Can’t help but remember the Hans Christian Anderson fable, The Emperor’s New Clothes, the story about the vain and self-satisfied king, who was enamored of his glorified self-importance. So enchanted was he with himself, that he was successfully convinced by a couple of charlatans to believe that a non-existent set of new clothes specially made for him by them, was so special that only highfalutin people, such as himself would be able to see them. And, as we know, believing he was so grand, he pompously paraded himself in front of his subjects, without clothes.

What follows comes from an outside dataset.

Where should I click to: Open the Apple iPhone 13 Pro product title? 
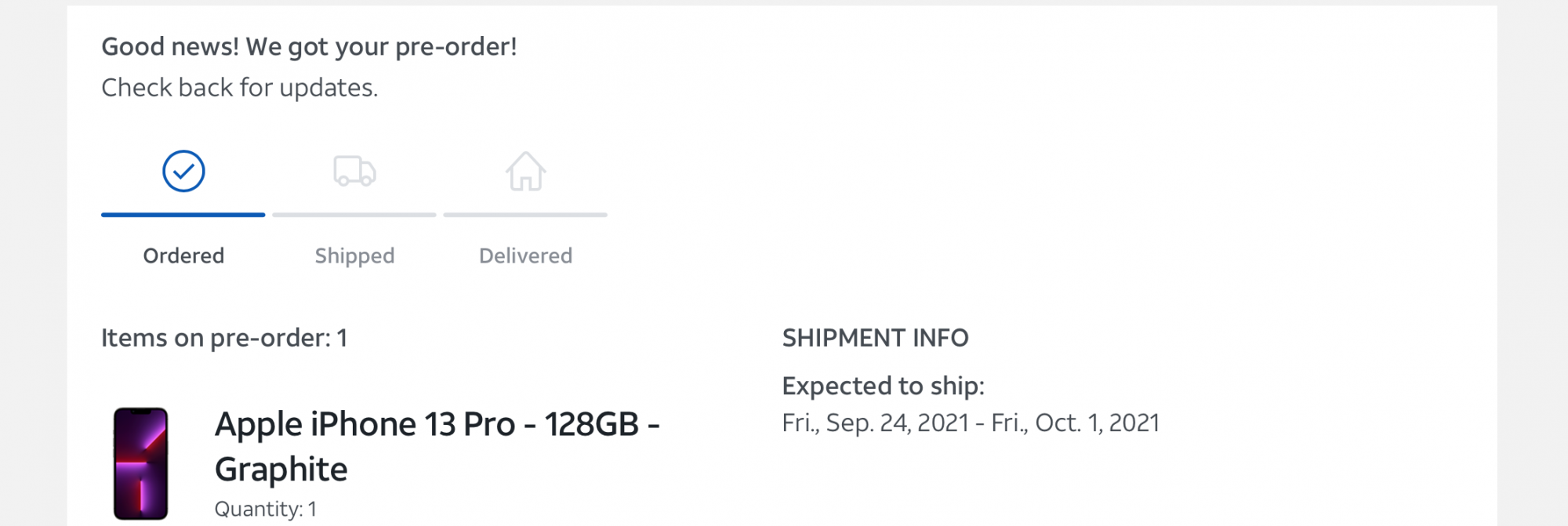[x=437, y=424]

On a more serious note, let us remind these elected officials that they have presided over the federal convictions of the Chief of Police, the Personnel Director, a City Attorney’s Office advised by the Freedom of Information Commission to take classes on the proper scope of the Freedom of Information Act, the expenditure of hundreds of thousands of dollars on criminal defense attorneys for city employees, without a legal obligation to do so and a multitude of acts of malfeasance of public duty.
While I am tempted to set forth examples of the breach of the public trust, I think the point has been made. Suffice it to say that we have all witnessed many acts of hubris by our elected officials.
Perhaps, these officials may take a moment from their splendor and glory and consider the advice of President Eisenhower, the Commander of the Allied Forces in Europe during the Second World War and a twice-elected President of the United States. Despite a life dedicated to public service he put everything into perspective when he said, “Take your job seriously, not yourself!”
Would that our venerable Bridgeport elected officials show similar humility!